No me parece indiscreto leer un pasaje de una carta que me han enviado: «Cada vez que oigo decir en la misa: “mientras esperamos la gloriosa venida de nuestro Salvador Jesucristo”, me pregunto el por qué de esta espera [leo esta carta para que comprendáis por qué estos dos aspectos, estas dos implicaciones de la oración, suponen realmente para el hombre que se concibe como medida de las cosas, para nuestra autonomía, el sacrificio más agudo]. Cada vez que digo: “Ahora, Señor, puedes dejar a tu siervo irse en paz, porque mis ojos han visto a tu Salvador”, desearía que esta oración se cumpliese enseguida literalmente. ¿Qué puede añadir el tiempo a este “ahora”? [Si experimentamos ya la salvación, la pregunta es: ¿para qué existe el tiempo?] Esto daría paso a interrogantes más amplios, por ejemplo, ¿qué significado tiene la historia de la Iglesia? [es verdad, es lo mismo: si Cristo ya ha venido, ¿para qué sirve toda la historia de la Iglesia?]. ¿Para qué esperar, si sabemos que “nuestro corazón está inquieto hasta que descanse en Ti”? ¿Para qué esperar, si sabemos que el tiempo y la historia no tienen en sí la posibilidad de la propia salvación, sino únicamente la espera de la manifestación del juicio de Dios? ¿Para qué esperar, si sabemos que jamás podremos realizar un gesto perfecto sobre esta tierra, y que nuestra perfección no puede generarse a través del instrumento del tiempo? El tiempo y la historia son un dato que no consigo percibir como positivo; sólo percibo su fragmentación y parcialidad».

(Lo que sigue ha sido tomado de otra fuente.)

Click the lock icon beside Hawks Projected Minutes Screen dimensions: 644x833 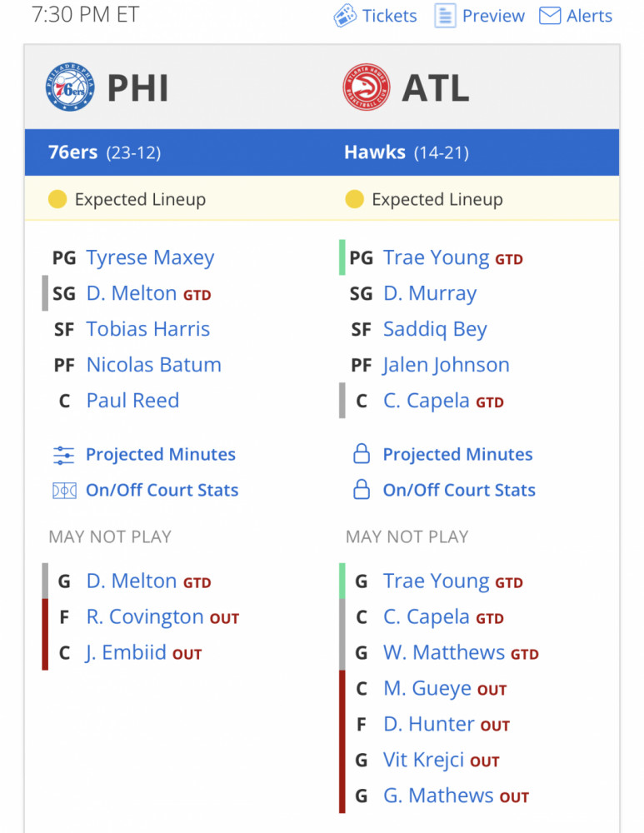(x=362, y=454)
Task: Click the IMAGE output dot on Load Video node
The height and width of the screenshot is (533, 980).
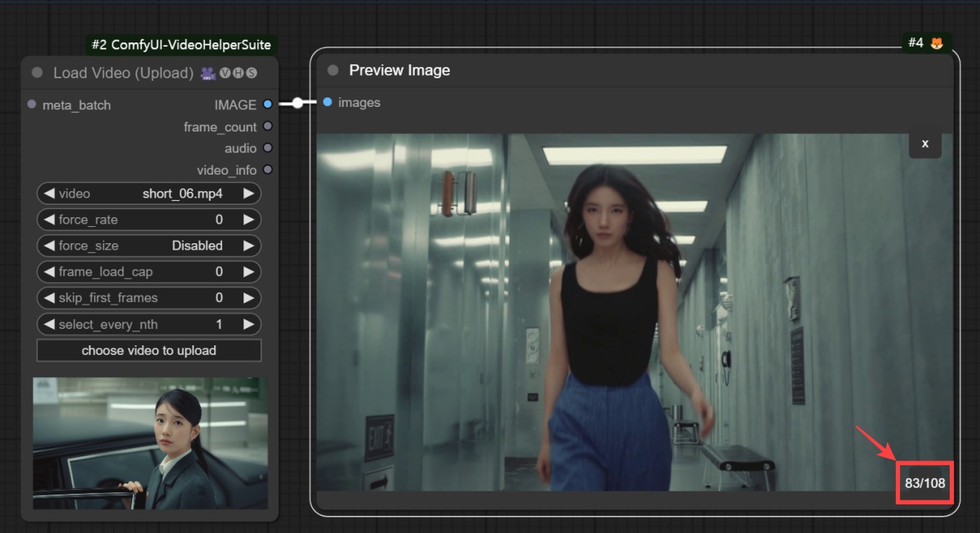Action: tap(266, 104)
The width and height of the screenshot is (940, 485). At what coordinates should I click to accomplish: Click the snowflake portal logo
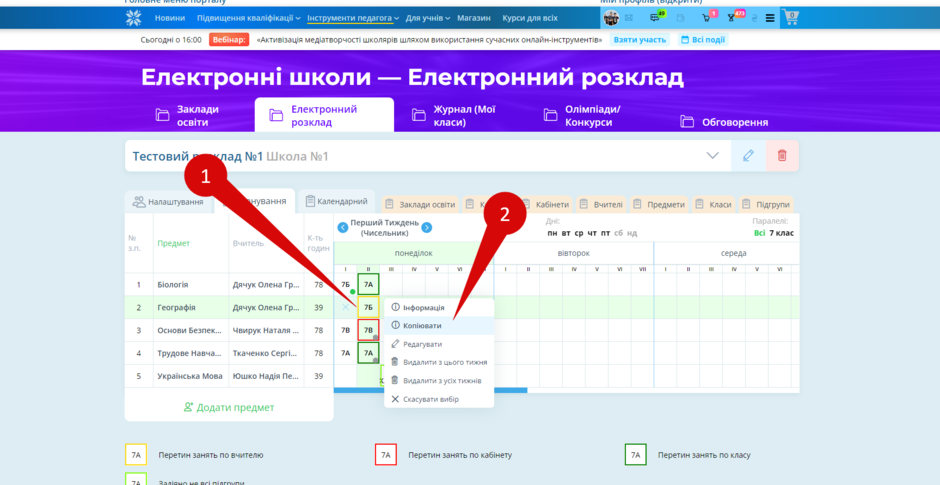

¿Comprendéis que sólo en este nivel uno se ve llamado realmente a sacrificar su medida, como Abrahán a sacrificar a su hijo Isaac? En verdad nuestro modo habitual de concebir se hace añicos. El único sentido de la historia –¡el único!–, el único sentido del tiempo es el misterio de la voluntad de Dios, la absoluta libertad de Dios. Y es lo mismo, aunque en esta carta no haga referencia a ello, que preguntarnos: ¿por qué vino Cristo hace dos mil años y no hace treinta mil, veinte mil, o hoy? ¿Por qué? Estas preguntas no hallan respuesta en nuestra cabeza; su única respuesta es la voluntad de Dios, el plan de Dios, el designio misterioso del Padre. Y una vez reconocido y aceptado esto, debemos abandonarnos a este designio, porque esta es la verdad (la verdad nunca es una imagen nuestra), esta es la bondad (la bondad no es una imagen que nos hacemos nosotros de lo que es humano) y esta es la justicia, porque la justicia es el misterio de Dios y nada más, y es como un abismo en el que no caben medidas, no podemos abarcarlo, acotarlo, ni oponer un criterio o una medida nuestra. Entonces, comprende uno que aquí está el perderse, el abandono total, comprende que él es nada y que el designio y la voluntad de Otro lo es todo, sin condiciones ni medidas; que es inefable: no se puede abarcar, circunscribir ni definir. Y la oración, si no es este abandonarse a Otro –¿comprendéis?– no es nada, es una pretensión de adolescente voluble, de niño caprichoso, presuntuoso y caprichoso. Este abandono al Misterio evita el intelectualismo o el esteticismo («y naufragar en este mar me es dulce»8) y llega a ser real, existencial y concreto sólo en la experiencia cristiana. Si lo reconocemos y lo aceptamos, entonces comprendemos –literalmente, entendemos–, cómo a través de estos caminos «que no son nuestros caminos»9, de «esa sabiduría que, el cielo sea alabado por ello, no es la nuestra»10 (dice Miguel Mañara al final del pasaje que leímos en la Escuela de comunidad), Dios cumple su designio. Cuando uno se rinde, comprende que ese designio misterioso es por amor a nuestra libertad, es una misericordia para con nuestra fragilidad. El tiempo se nos da por amor a nuestra libertad y misericordia por nuestra fragilidad.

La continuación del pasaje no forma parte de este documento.